--- Выбранный отрывок ---
○ ○ ○

Основную массу соловецких каторжан того периода составляли «каэры», осужденные по подозрению в контрреволюции, а рамки этого понятия были расширены до безграничности. Наиболее определенными группами «каэров» были офицерство (как белое, так и приявшее революцию) и духовенство. Но, кроме них, в этот разряд попадали самые разнообразные лица: камергеры Двора, тамбовские мужики, заподозренные в помощи повстанцам, директора крупных фабрик в прошлом и кавказские мстители-кровники; фрейлины и проститутки, юнцы, осмелившиеся танцевать запрещенный фокстрот, лицеисты, собравшиеся в день своей традиционной годовщины, китайцы-разносчики, матросы-анархисты, отставные генералы, их денщики; профессора, финансисты, валютчики, вернувшиеся из эмиграции сменовеховцы, заблудившиеся в РСФСР иностранцы… кого только не было!

Термины «бывший» или «знакомый с NN» служили ГПУ вполне достаточным основанием для ссылки. Улика же в активной контрреволюции или хотя бы тень ее вели не на Соловки, а к расстрелу. Действенными, активными контрреволюционерами на Соловках можно считать лишь офицеров Белых армий. Кстати сказать, эти офицеры были амнистированы декретом Ленина после победы над генералом Врангелем, но все же их ссылали и истребляли. Потенциальными, пассивными «каэрами» были все соловчане, включая значительную часть шпаны и даже некоторых репрессированных чекистов.

Уродливость советской «юриспруденции» доходила до невероятных гротесков. Эстрадный куплетист-еврей Жорж Леон был сослан за… антисемитизм. В его репертуаре были одесские еврейские песенки, которые он исполнял с акцентом. Кому-то из власть имущих это не понравилось, и Жорж Леон поехал на Соловки, но здесь, в лагерном театре, с успехом пел те же песенки под аплодисменты не только лагерного начальства, но и верховного владыки, приезжавшего туда члена коллегии ОГПУ Глеба Бокия.

○ ○ ○

--- Исходные данные ---
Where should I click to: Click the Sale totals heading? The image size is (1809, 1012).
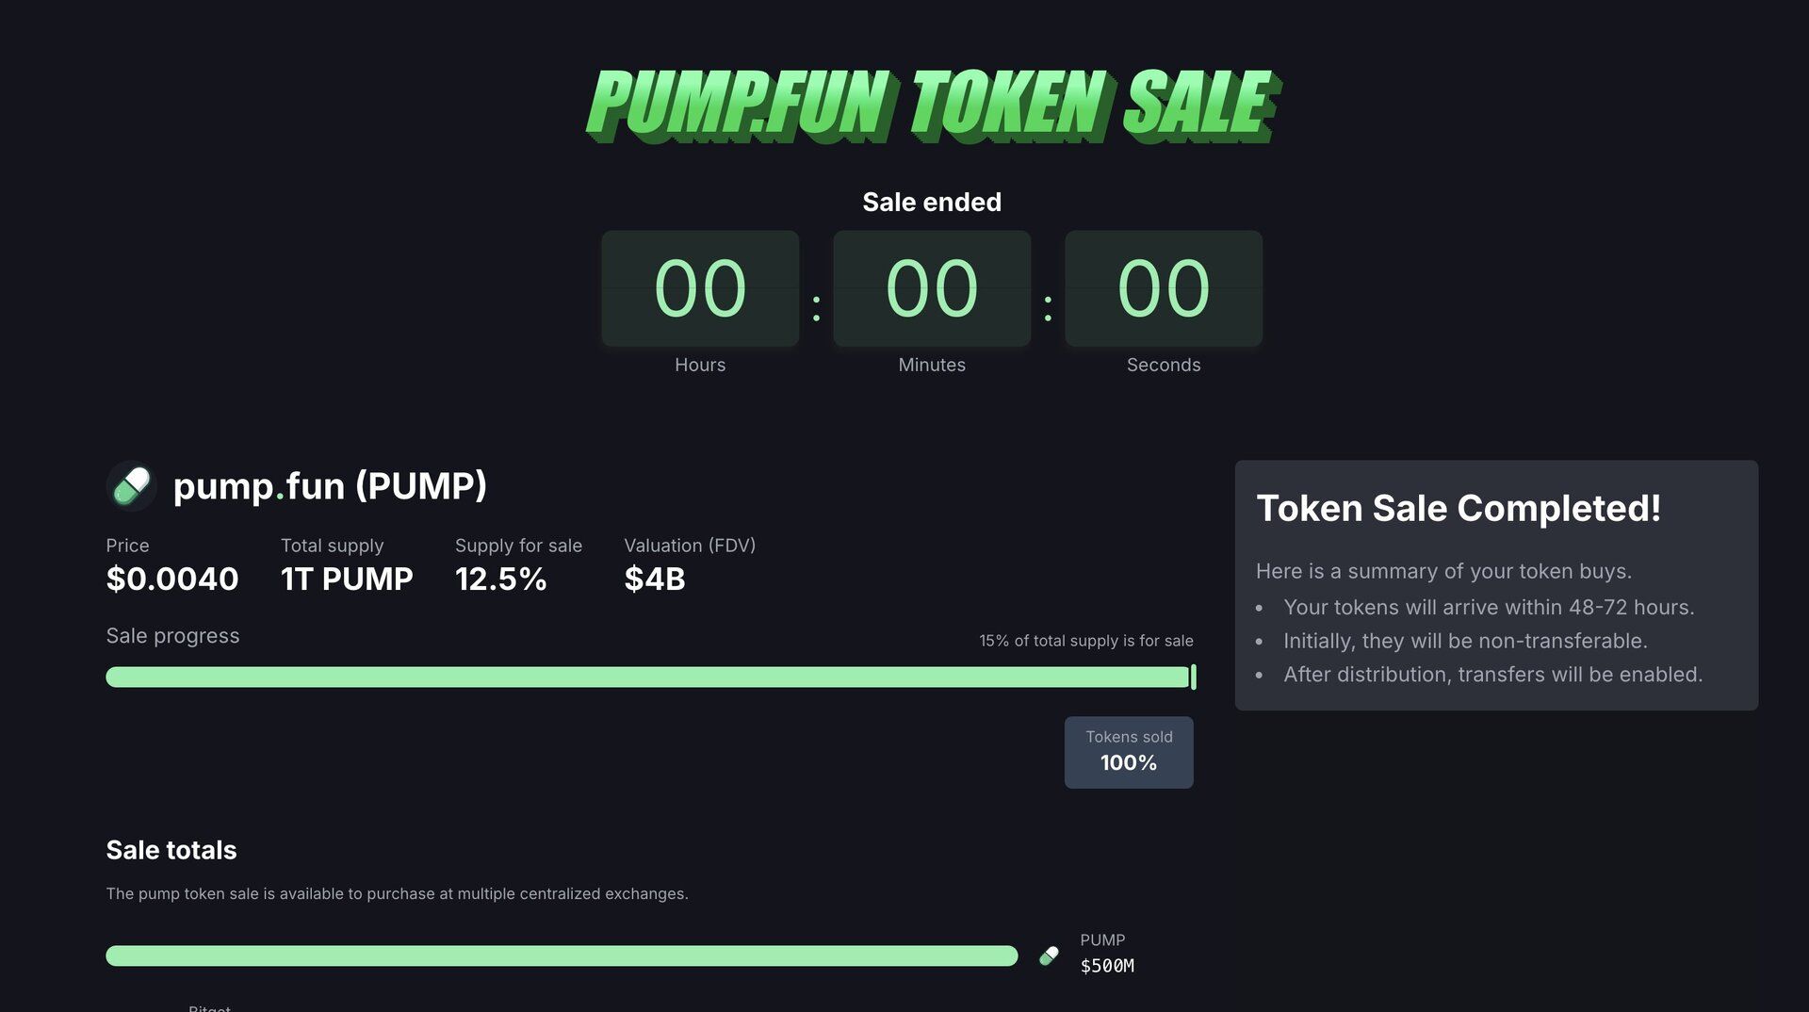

○ ○ ○

--- Что требуется ---
Повторите слово в слово часть отрывка о соловецких каторжанах, начиная со слов «Основную массу соловецких» и заканчивая словами «только не было!». Приведенный материал не связан с отрывком и существует отдельно от него.

--- Ответ к заданию ---
Основную массу соловецких каторжан того периода составляли «каэры», осужденные по подозрению в контрреволюции, а рамки этого понятия были расширены до безграничности. Наиболее определенными группами «каэров» были офицерство (как белое, так и приявшее революцию) и духовенство. Но, кроме них, в этот разряд попадали самые разнообразные лица: камергеры Двора, тамбовские мужики, заподозренные в помощи повстанцам, директора крупных фабрик в прошлом и кавказские мстители-кровники; фрейлины и проститутки, юнцы, осмелившиеся танцевать запрещенный фокстрот, лицеисты, собравшиеся в день своей традиционной годовщины, китайцы-разносчики, матросы-анархисты, отставные генералы, их денщики; профессора, финансисты, валютчики, вернувшиеся из эмиграции сменовеховцы, заблудившиеся в РСФСР иностранцы… кого только не было!